In situ hybridization
Probes complementary to target human mRNAs used for RNA in situ hybridization were cloned from primary human fetal cortical cDNA reverse-transcribed using PrimeScript II 1st Strand cDNA Synthesis Kit (Takara) with oligo dT primers. The RNA samples were isolated from 22 W and 23 W human cortex using SV Total RNA Isolation System (Promega). Specific genes were amplified using the following primers: RAMP3 forward, AAG GCT TTC GCA GAC ATG AT, reverse, ACA GGA TGC AGC AGG TGA TT; PTGDS forward, GCT CCT CCT GCA CAC CTC, reverse, CAA TGG TAT CCT CTG TGA AGC CC; CUX2 forward, CTG GAG AAG AAA GCC TAC CT, reverse, GAC AGG TGA CAC AGA CAT CAT G. Primers specific to target genes of interest were designed using Primer3. PCR used Q5 High-Fidelity DNA Polymerase (NEB). PCR products of predicted band sizes were gel-extracted and ligated using the Hieff CloneTM Plus One Step Cloning Kit (Yeason). Ligation products were transfected into Trans5α Chemically Competent E. coli (Transgene). Cloned sequences were confirmed by sequencing. Digoxigenin-labeled RNA probes for in situ hybridization were generated by linearizing the pSPT18 Vector and in vitro-transcribing the probe using T7 or SP6 RNA Polymerase (Roche) in the presence of DIG-RNA Labeling Mix (Roche). In situ hybridization was performed blinded to the sense/antisense status of each probe, and sense control probes gave no signal (data not shown). The in situ hybridization protocol was described previously (Inma Cobos).

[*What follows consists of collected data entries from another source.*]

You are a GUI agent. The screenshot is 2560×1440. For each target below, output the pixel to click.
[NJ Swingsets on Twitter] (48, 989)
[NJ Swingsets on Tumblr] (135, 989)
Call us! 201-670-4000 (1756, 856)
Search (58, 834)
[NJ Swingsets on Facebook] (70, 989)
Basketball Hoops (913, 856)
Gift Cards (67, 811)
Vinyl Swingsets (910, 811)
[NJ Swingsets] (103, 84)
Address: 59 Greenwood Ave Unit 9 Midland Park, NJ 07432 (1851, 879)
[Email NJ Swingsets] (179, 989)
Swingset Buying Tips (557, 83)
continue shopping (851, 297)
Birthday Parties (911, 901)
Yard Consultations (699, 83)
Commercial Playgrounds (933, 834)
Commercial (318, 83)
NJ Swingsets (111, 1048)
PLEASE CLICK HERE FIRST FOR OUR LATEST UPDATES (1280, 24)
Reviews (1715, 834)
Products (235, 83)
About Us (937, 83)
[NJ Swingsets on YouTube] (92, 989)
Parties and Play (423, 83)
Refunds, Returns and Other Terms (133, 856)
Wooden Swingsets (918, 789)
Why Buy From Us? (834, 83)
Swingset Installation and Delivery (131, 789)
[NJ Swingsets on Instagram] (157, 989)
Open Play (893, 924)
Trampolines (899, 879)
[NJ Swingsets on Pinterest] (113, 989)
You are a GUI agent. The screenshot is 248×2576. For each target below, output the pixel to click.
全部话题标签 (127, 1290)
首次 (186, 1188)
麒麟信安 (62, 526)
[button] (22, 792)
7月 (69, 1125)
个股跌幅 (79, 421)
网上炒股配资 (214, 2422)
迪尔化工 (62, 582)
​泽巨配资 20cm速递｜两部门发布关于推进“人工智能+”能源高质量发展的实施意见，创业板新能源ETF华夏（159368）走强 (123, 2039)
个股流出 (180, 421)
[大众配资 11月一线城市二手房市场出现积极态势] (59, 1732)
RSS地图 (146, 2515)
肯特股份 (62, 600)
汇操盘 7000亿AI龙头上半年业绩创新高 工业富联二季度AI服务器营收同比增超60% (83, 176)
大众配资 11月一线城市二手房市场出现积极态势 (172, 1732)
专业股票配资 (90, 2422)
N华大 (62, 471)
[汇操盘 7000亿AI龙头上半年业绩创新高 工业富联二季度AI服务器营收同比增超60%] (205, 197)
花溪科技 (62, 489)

Data and software availability
The accession number for all sequencing data reported in this paper is GEO: GSE103723 (The following secure token has been created to allow review of record GSE103723 while it remains in private status: wnyxaammzloppsl). The expression pattern of our single-cell RNA-seq data are available from the corresponding author upon request.
This study was supported by the National Natural Science Foundation of China (31625018, 81561138005, 31230047, 81521002 and 91732301), the National Basic Research Program of China (2014CB964600 and 2017YFA0103303), the Strategic Priority Research Program of the Chinese Academy of Sciences (XDA16020601), Shanghai Brain-Intelligence Project from STCSM (16JC1420500), and the Beijing Advanced Innovation Center for Genomics at Peking University. High-throughput sequencing was performed in Novogene.